细胞分裂是生命延续的基础过程，而有丝分裂中的染色体精确分离更是维持基因组稳定的关键。传统认知中，ATR（共济失调毛细血管扩张症和Rad3相关激酶）及其效应激酶Chk1（检查点激酶1）通过DNA损伤应答（DDR）通路抑制CDK1（周期蛋白依赖性激酶1）活性，阻止受损细胞进入有丝分裂。然而，耶鲁大学分子生物物理与生物化学系的研究团队发现，这一经典范式在有丝分裂期发生了戏剧性反转——ATR-Chk1通路转而促进CDK1活性，这一发现为理解细胞周期调控提供了全新视角。

研究人员通过磷酸化蛋白质组学筛查发现，在紫杉醇阻滞的有丝分裂细胞中，抑制ATR或Chk1会导致10%的CDK1底物磷酸化水平下降。免疫印迹显示，抑制Chk1使CDK1抑制性磷酸化位点Y15/T14增加1.5倍，同时CDK1底物PRC1-T481磷酸化减少35%。这种部分CDK1活性抑制（相当于0.5μM CDK1抑制剂效果）虽不引发提前退出有丝分裂，但会导致30%的滞后染色体现象。

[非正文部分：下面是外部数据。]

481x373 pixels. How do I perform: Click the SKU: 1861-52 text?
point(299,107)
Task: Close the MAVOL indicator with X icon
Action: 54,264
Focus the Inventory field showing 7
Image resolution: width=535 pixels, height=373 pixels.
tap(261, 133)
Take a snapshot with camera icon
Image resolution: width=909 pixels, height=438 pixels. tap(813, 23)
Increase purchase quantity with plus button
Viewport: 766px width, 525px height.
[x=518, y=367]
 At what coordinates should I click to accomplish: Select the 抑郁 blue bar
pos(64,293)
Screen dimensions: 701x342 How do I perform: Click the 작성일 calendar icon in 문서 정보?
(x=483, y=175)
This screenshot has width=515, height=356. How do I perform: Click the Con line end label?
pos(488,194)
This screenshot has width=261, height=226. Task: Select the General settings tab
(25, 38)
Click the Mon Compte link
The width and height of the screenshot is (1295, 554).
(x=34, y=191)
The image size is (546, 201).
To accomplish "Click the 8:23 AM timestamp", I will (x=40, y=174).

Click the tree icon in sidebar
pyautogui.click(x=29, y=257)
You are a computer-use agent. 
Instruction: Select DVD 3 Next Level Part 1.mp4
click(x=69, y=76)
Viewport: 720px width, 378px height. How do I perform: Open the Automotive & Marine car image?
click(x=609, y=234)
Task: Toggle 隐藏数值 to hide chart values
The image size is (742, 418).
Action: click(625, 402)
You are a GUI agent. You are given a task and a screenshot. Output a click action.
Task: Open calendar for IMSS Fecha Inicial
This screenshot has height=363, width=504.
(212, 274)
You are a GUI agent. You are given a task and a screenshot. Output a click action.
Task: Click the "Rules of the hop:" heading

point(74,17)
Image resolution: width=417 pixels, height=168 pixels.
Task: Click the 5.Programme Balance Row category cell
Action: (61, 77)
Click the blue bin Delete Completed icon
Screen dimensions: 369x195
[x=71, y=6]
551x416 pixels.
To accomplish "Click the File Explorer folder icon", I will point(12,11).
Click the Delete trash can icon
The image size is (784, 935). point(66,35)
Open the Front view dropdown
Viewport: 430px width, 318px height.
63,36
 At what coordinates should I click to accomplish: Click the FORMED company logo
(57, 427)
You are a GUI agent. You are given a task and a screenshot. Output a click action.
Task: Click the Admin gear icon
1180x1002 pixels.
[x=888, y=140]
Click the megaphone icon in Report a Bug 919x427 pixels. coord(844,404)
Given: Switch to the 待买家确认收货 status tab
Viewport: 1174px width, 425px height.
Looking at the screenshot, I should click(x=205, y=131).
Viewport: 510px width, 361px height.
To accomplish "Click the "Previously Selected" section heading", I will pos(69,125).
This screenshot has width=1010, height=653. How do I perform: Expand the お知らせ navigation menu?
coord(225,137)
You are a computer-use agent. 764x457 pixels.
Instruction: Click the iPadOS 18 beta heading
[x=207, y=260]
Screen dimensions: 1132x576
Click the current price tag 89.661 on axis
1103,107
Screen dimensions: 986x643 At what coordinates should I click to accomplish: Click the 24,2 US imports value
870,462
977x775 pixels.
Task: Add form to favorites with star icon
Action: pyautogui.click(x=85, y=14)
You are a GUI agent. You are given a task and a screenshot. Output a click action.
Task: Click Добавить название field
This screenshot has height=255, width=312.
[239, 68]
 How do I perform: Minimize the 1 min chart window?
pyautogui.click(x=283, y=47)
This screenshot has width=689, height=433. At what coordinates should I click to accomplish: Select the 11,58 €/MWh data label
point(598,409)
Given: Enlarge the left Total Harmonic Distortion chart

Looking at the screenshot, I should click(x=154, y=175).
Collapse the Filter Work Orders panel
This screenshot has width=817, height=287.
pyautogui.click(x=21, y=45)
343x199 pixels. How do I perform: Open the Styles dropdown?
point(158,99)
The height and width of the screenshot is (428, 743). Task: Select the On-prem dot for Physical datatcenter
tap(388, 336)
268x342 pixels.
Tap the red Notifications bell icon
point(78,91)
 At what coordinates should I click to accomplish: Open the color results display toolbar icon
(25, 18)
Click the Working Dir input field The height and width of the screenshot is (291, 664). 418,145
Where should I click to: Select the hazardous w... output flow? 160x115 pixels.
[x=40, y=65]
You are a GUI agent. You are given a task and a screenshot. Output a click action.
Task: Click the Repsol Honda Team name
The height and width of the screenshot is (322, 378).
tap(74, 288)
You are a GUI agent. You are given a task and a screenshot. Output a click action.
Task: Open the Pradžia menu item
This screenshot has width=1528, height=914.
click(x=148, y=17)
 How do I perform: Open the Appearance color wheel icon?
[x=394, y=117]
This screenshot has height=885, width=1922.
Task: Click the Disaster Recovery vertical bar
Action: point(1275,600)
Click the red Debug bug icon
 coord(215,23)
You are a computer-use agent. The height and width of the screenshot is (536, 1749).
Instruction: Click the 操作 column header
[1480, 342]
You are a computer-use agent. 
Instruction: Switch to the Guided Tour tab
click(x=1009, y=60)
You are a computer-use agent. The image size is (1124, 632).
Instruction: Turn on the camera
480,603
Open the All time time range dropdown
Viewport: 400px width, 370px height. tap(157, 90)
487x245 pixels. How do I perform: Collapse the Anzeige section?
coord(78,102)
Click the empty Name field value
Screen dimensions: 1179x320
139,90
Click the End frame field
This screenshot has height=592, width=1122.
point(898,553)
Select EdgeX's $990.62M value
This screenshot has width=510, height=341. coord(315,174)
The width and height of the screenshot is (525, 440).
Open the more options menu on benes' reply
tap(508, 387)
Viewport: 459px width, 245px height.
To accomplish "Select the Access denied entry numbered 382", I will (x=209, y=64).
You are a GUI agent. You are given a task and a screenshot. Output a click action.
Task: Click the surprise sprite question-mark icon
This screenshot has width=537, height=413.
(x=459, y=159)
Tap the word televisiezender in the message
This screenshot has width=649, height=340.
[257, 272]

研究团队运用重组蛋白激酶实验、位点特异性抗体开发、活细胞成像等技术手段，系统揭示了这一调控机制。关键发现包括：

Chk1直接磷酸化Myt1抑制其激酶活性
通过质谱鉴定出Chk1在体外磷酸化Myt1-S143位点，该位点磷酸化水平在有丝分裂期降低30%。构建的S143A突变体Myt1激酶域（KD）显示，其CDK1-Y15磷酸化活性比野生型高50%，且不受Chk1抑制。这解释了为何Myt1抑制剂RP-6306能逆转Chk1抑制导致的CDK1-Y15升高。

亚细胞定位决定调控特异性
免疫荧光显示，间期Myt1主要定位于高尔基体和内质网，与核内Chk1空间隔离；而有丝分裂时核膜解体使两者共定位。人为将Myt1强制定位到细胞核（GFP-NLS△TM Myt1）会破坏DDR检查点，证实空间隔离是调控特异性的关键。

CDK1-Aurora B轴调控染色体分离
低剂量CDK1抑制剂与Chk1抑制剂同样降低INCENP-T59磷酸化（50%）和组蛋白H3-S10/S28磷酸化（25%），导致Aurora B活性下降。这解释了滞后染色体增多的表型，表明Chk1通过CDK1-INCENP调控Aurora B活性。

这项研究改写了ATR-Chk1通路的经典认知，揭示其在有丝分裂中通过Myt1-CDK1-Aurora B轴维持基因组稳定的新机制。耶鲁大学Lilian Kabeche团队发表在《Cell Reports》的成果不仅为肿瘤发生中的非整倍体现象提供解释，也为靶向ATR-Chk1的癌症治疗策略带来新思考——需考虑药物在细胞周期不同阶段的相反作用。该发现同时提示，激酶网络的时空重编程可能是细胞应对不同生理需求的普适性策略。